ZMQ's signalling fd (ZMQ_FD, obtained via Zmq.Socket.get_fd) is edge-triggered and unreliable when combined with Eio's await_readable — particularly in connect-before-bind topology where internal ZMQ state transitions (reconnect, connection establishment) can occur while await_readable is already registered. The fd transition is consumed by ZMQ internally and never reaches Eio, causing recv to block indefinitely.

recv_raw and send_raw in lib/transport/transport_zmq.ml use Eio_unix.run_in_systhread with ZMQ's blocking recv/send instead. The system thread blocks on ZMQ's own internal polling, which handles edge cases correctly. Thread pool overhead is negligible for LLM-speed workloads.

Socket closure during run_in_systhread raises Unix.Unix_error(ENOTSOCK, ...) or Zmq.ZMQ_exception. Both are caught and translated to Transport_error(Socket_closed, ...) so the fabric's inline morphism loop terminates cleanly.

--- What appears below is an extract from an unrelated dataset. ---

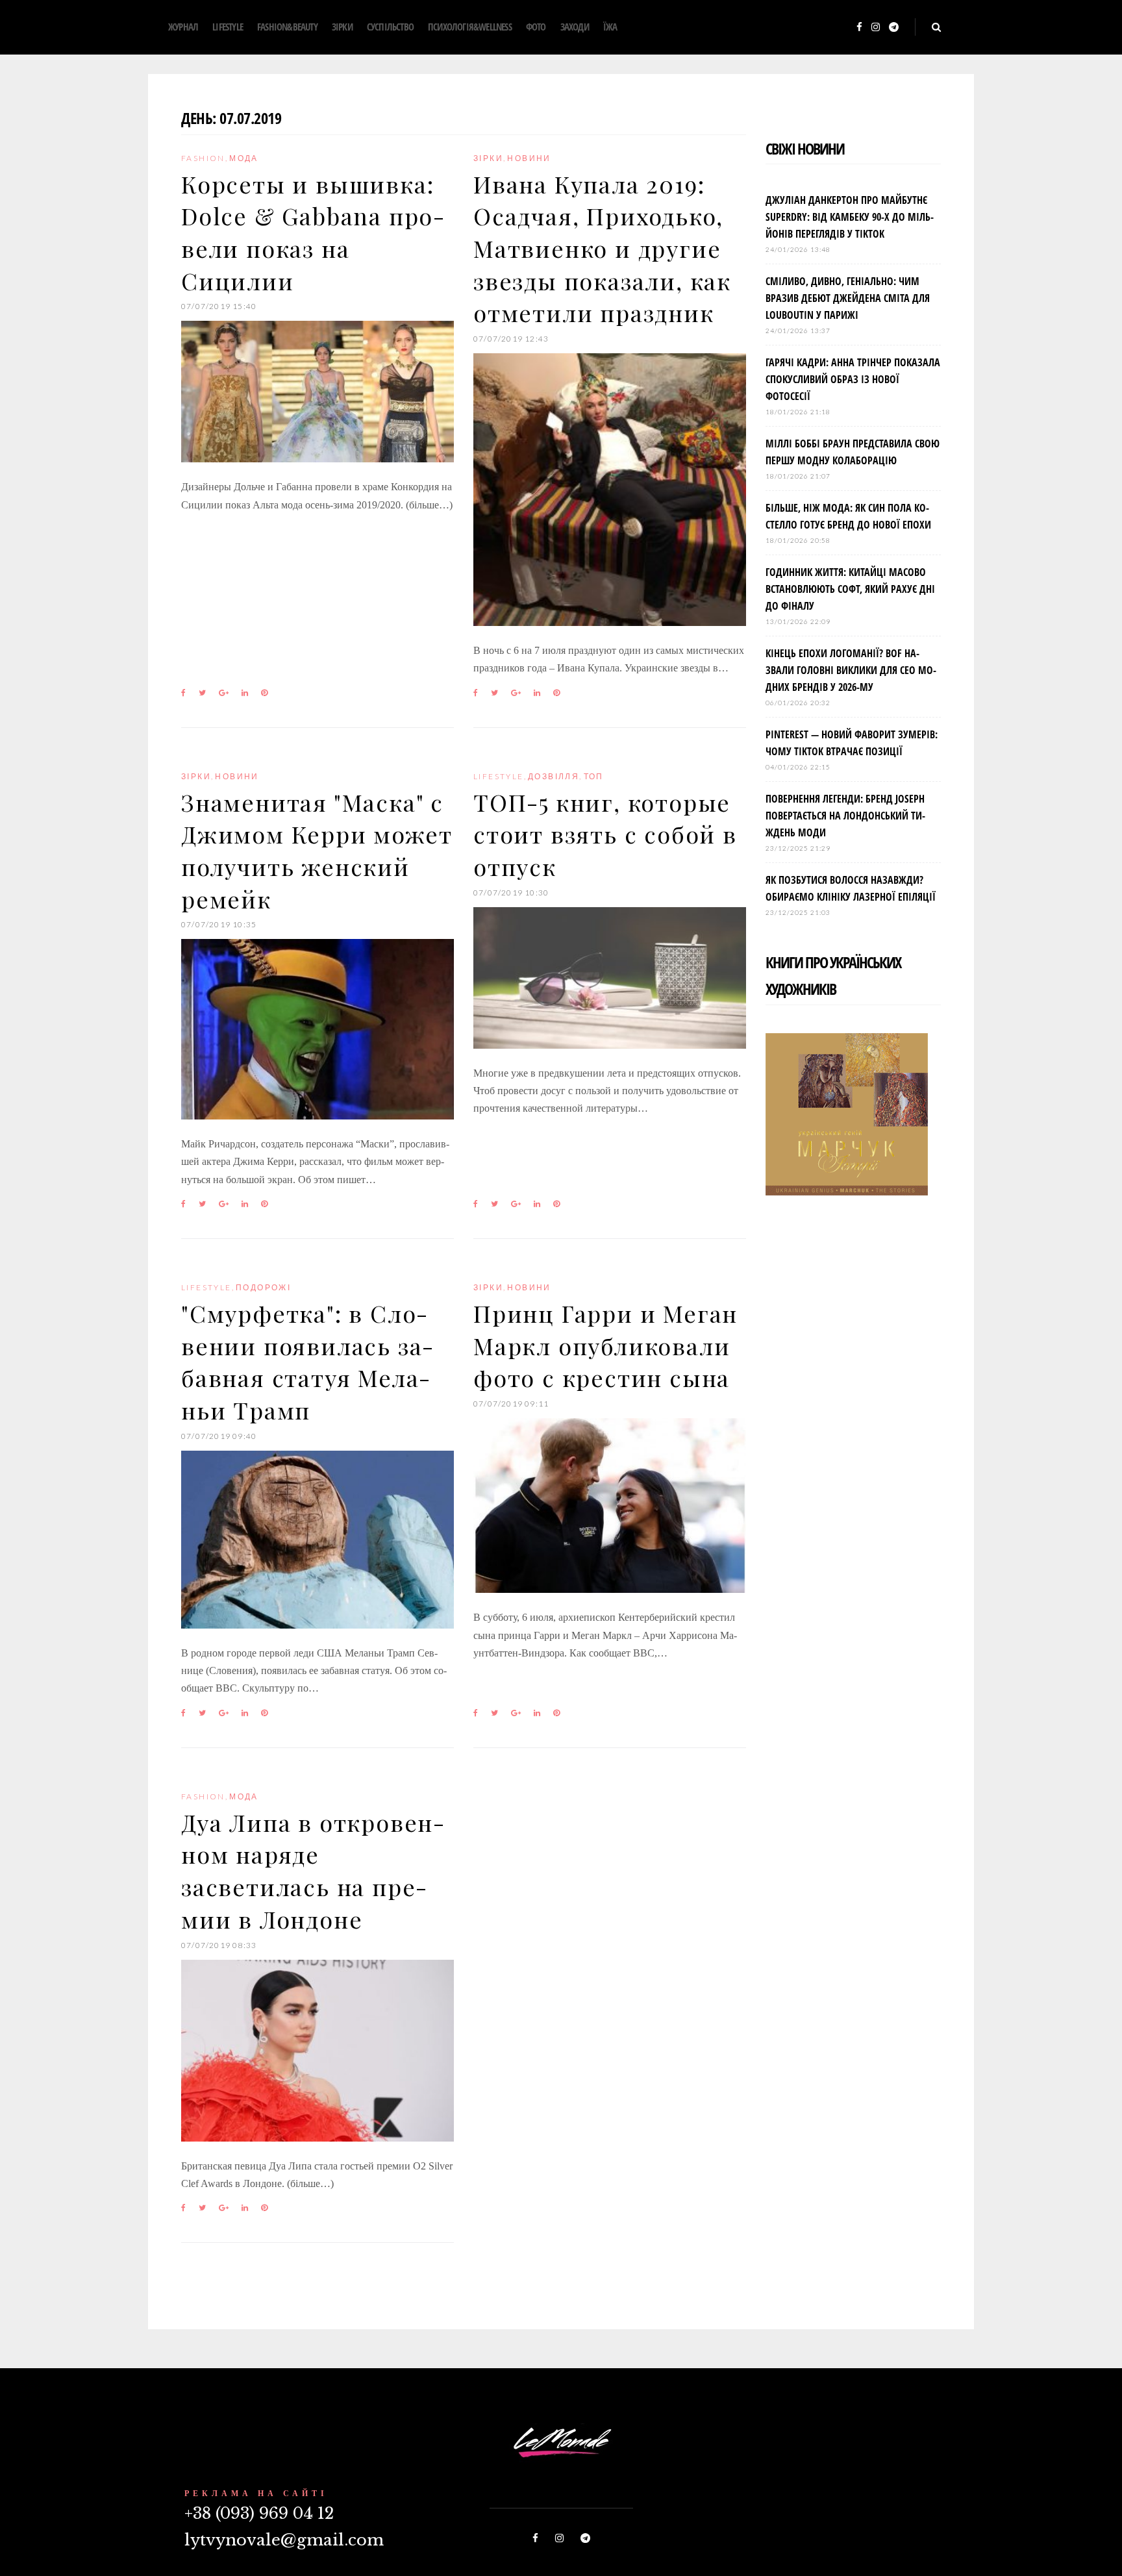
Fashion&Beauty (287, 26)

Extra boundary outputs (`observe` pass)

Run.run supports extra boundary output ports created by the observe compiler pass (lib/language/observe.ml). When a binding's Plumb body contains agent ports (e.g. telemetry) consumed only by empty spawns, observe removes those empty spawns and merges the channels into a synthetic boundary output port (e.g. "__telemetry").

After calling Run.run, callers access the extra output with:

Run.extra_output    running "__telemetry"  (* returns in_channel option *)
Run.extra_output_fd running "__telemetry"  (* returns Unix.file_descr option for Unix.select *)

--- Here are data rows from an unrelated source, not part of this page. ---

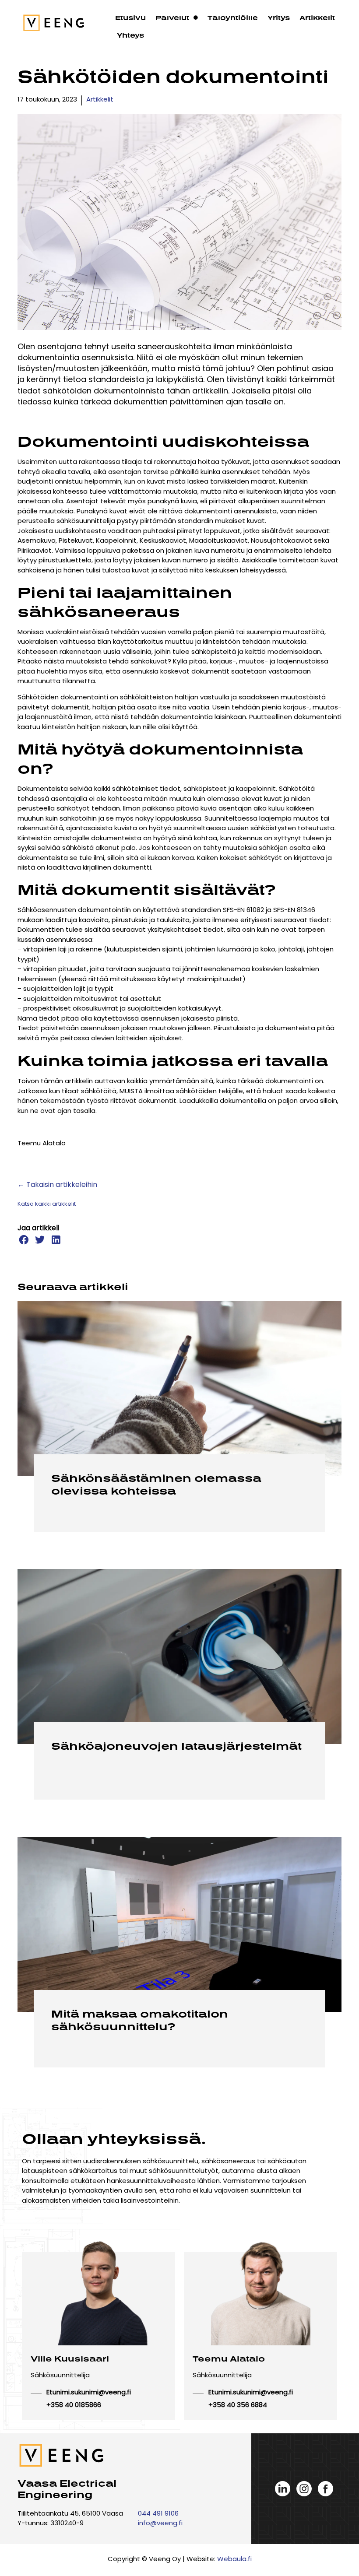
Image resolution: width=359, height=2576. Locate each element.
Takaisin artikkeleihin (61, 1185)
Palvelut (172, 17)
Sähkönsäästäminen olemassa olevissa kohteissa (156, 1484)
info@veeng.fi (160, 2523)
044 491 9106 (158, 2514)
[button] (23, 1240)
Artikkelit (317, 17)
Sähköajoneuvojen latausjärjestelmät (176, 1746)
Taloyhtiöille (233, 17)
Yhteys (130, 35)
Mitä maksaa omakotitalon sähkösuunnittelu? (139, 2019)
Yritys (278, 17)
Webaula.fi (234, 2559)
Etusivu (130, 17)
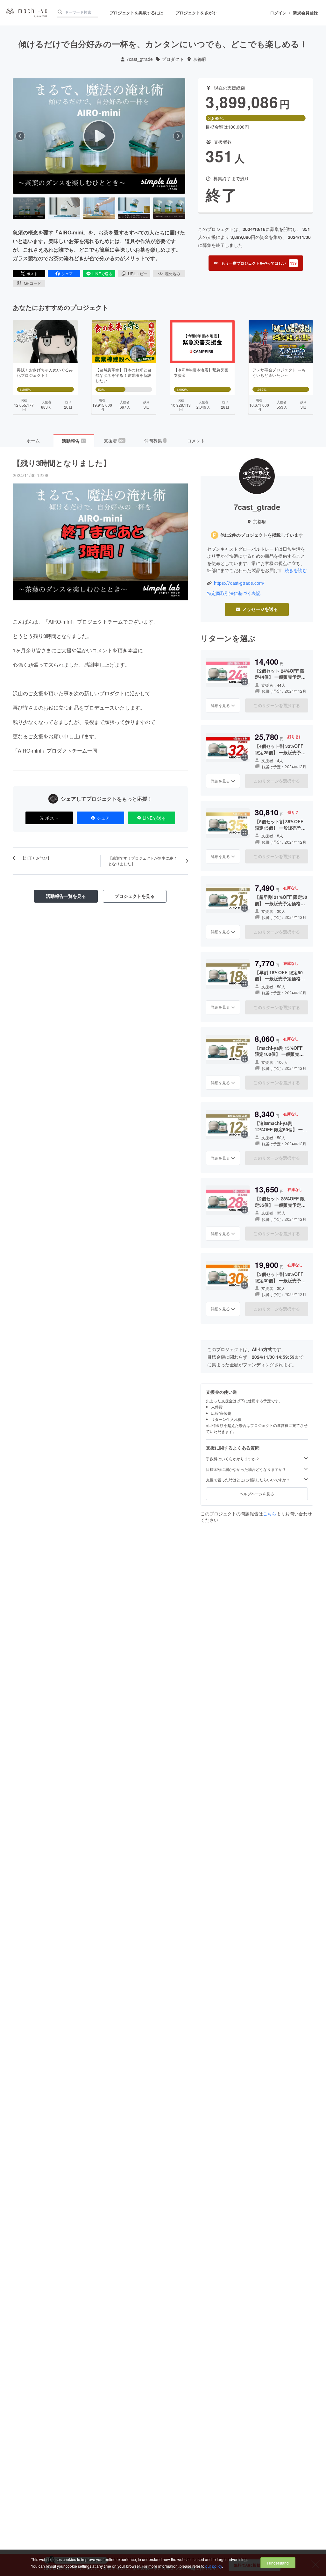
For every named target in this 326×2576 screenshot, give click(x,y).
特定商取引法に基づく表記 (233, 593)
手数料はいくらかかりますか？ (232, 1458)
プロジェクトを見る (135, 896)
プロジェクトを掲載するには (136, 13)
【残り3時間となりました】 (62, 462)
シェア (67, 273)
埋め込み (172, 273)
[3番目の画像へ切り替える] (99, 208)
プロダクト (173, 59)
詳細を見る (220, 705)
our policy (213, 2566)
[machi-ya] (26, 13)
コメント (196, 440)
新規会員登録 (305, 13)
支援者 (114, 440)
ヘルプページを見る (257, 1493)
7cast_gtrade (139, 59)
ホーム (33, 440)
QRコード (32, 283)
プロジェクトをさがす (196, 13)
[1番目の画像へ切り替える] (29, 208)
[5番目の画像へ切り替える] (169, 208)
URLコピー (137, 273)
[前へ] (20, 136)
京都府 (199, 59)
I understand (278, 2562)
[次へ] (178, 136)
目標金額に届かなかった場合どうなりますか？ (246, 1469)
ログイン (278, 13)
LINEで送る (102, 273)
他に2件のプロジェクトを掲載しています (261, 535)
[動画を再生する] (99, 136)
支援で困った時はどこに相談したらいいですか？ (248, 1479)
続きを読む (296, 570)
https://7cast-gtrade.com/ (239, 583)
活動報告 (73, 441)
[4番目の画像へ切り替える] (134, 208)
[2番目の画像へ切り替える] (64, 208)
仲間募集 (155, 440)
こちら (269, 1513)
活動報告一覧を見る (66, 896)
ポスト (32, 273)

Wire format on extra output channels: each line is topic\tpayload\n — a tab-separated pair of the ZMQ topic string and the JSON payload. Agent names are identifiers (no tabs); JSON escapes any literal tab characters in payload values. The topic carries the originating agent name, allowing a single merged port to carry telemetry from multiple agents.

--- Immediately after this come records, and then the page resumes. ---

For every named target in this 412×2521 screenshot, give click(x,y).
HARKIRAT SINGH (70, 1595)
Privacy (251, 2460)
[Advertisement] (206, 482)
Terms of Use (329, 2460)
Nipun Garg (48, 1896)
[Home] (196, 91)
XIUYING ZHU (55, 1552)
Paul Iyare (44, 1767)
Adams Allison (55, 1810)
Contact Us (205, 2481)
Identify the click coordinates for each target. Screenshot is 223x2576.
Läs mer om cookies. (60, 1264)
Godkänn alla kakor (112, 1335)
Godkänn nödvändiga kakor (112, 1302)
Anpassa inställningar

observe is idempotent: a second application to the same port label finds no further empty-consumed channels and returns the binding unchanged.

Fabric shutdown

Run.run (lib/plumb/run.ml) is the production entry point wrapping Fabric.execute. Callers see in_channel/out_channel; ZMQ is internal. Non-obvious shutdown details:

In-switch fab.cancel() (cooperative cancel). Daemon fibres blocked in run_in_systhread(T.recv) prevent the switch from exiting. The main fibre calls cancel() before the switch body returns, unblocking those fibres so the switch can exit cleanly.
Post-switch release_resources (defensive cancel). After the Eio switch exits (or if an exception escapes it), release_resources calls cancel() again before Fabric.cleanup calls T.destroy_context, which blocks on open sockets. cancel is idempotent — the second call is a no-op if sockets were already closed. release_resources also closes the input pipe fd as a safety net.
has_tools check. Use tool_bindings <> [] (syntactic property of the spec), not tool_dispatch_fn <> None (runtime capability). An agent with no declared tools must not get tool dispatch fibres, regardless of whether a dispatch callback exists.
morphisms_done before cancel(). Inline morphisms run as daemon fibres; their completion is tracked by a counter-backed promise. The main fibre awaits this promise after done_p resolves (with a 2-second timeout) to ensure all morphism output is flushed before sockets are force-closed. If the timeout fires, it is logged as a warning and shutdown proceeds.

Testing ZMQ agents

ZMQ agent tests use sequential send-then-poll, not Eio.Fiber.both. Unix.sleepf must never be called inside Eio.Fiber.both — it blocks the entire Eio domain, preventing the other fibre from running.

The recommended pattern:

T.send on PUSH (effectively non-blocking with run_in_systhread)
Bridge.send_eof to signal data EOF
Unix.sleepf for agent processing time (the agent is a separate process — sleeping the test's OS thread is safe)
Poll with T.try_recv in a deadline loop

See the zmq-agent test group in test/test_fabric.ml.

Telemetry

In ZMQ mode, telemetry events are sent as frames on the dedicated telemetry PUSH socket rather than as __port: "telemetry" envelopes on stdout. The event payload format is identical in both modes.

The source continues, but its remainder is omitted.